The airlift is a well-oiled machine. Planes land at two-minute intervals, and the total time from unloading to takeoff is 25 minutes. Everything moves like clockwork, and everyone has a job to do. I can’t make a break for the main terminal or someone is bound to notice the missing pair of hands. But when we’re almost finished, one of the mobile coffee trucks arrives filled with pretty German girls who hand out drinks and smiles, and I take the opportunity to slip away while the others are distracted. I don’t look back, and nobody calls Peterson’s name. Even when they finally notice he’s gone, it won’t matter, as the United States Army has no record of him anyway.
Once I’m away from the airport, I make my way into Berlin. In an attempt to maintain a balance of power, the city has been divided into four sectors, each one controlled by one of the Allied superpowers: Grea
t Britain, France, the United States, and the Soviet Union. In reality, though, it’s become the Soviets on one side and everyone else on the other. Fortunately, Tempelhof is in the American sector, and a GI walking through the streets is a common sight. I’d prefer to be dressed like a civilian, but at least wearing a uniform means that nobody questions me. And in case they do, all my identity papers carry the name of Alan Peterson.

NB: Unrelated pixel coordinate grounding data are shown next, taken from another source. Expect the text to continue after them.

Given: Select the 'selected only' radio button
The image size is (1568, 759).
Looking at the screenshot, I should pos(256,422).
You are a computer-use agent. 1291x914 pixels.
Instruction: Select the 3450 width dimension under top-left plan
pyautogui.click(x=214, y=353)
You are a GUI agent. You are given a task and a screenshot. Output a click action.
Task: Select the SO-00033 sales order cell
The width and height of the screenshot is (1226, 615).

It’s early evening, a little past seven, and already dark. A light snow is falling. And even though the streets are dotted with rubble—some of the buildings I pass have shattered windows and walls that have crumbled, so you can see into living rooms and kitchens still filled with furniture—it somehow manages to feel like Christmas. There are wreaths on some of the doors, and trees decorated with ornaments are visible in the parlors of some of the houses. The shops I pass don’t have much displayed in their windows, but signs reading FRÖHLICHE WEIHNACHTEN are taped to the glass.
Bells chime, and when I turn a corner, I see people walking into a church. The inside is lit by candles, and the sound of a carol being played on an organ floats from the open doorway. This makes me think of my own family back in Illinois. It’s just after noon there, and I know my mother is getting ready for the Christmas Eve gathering. She’s been cooking all day. The Tom and Jerry bowl and glasses that only come out once a year are set out on the sideboard. She’s probably already hung the stockings from the mantel over the fireplace, one for each kid, arranged in order from youngest to oldest: Marnie, Evan, Lily, Ella, Peter, me, and Jackson. In the morning, the stockings will all be filled to overflowing. Even mine, although I won’t be there to open it. And even Jackson’s, although it’s been three years since he died. The people of Berlin aren’t the only ones who’ve lost something to the war.
I hurry by the church, clearing my mind by focusing on the address the council gave me. I memorized it, as well as the best route to reach it. Writing things down is risky. As my father told me repeatedly when I started my Player training, the brain is the only notebook nobody can steal.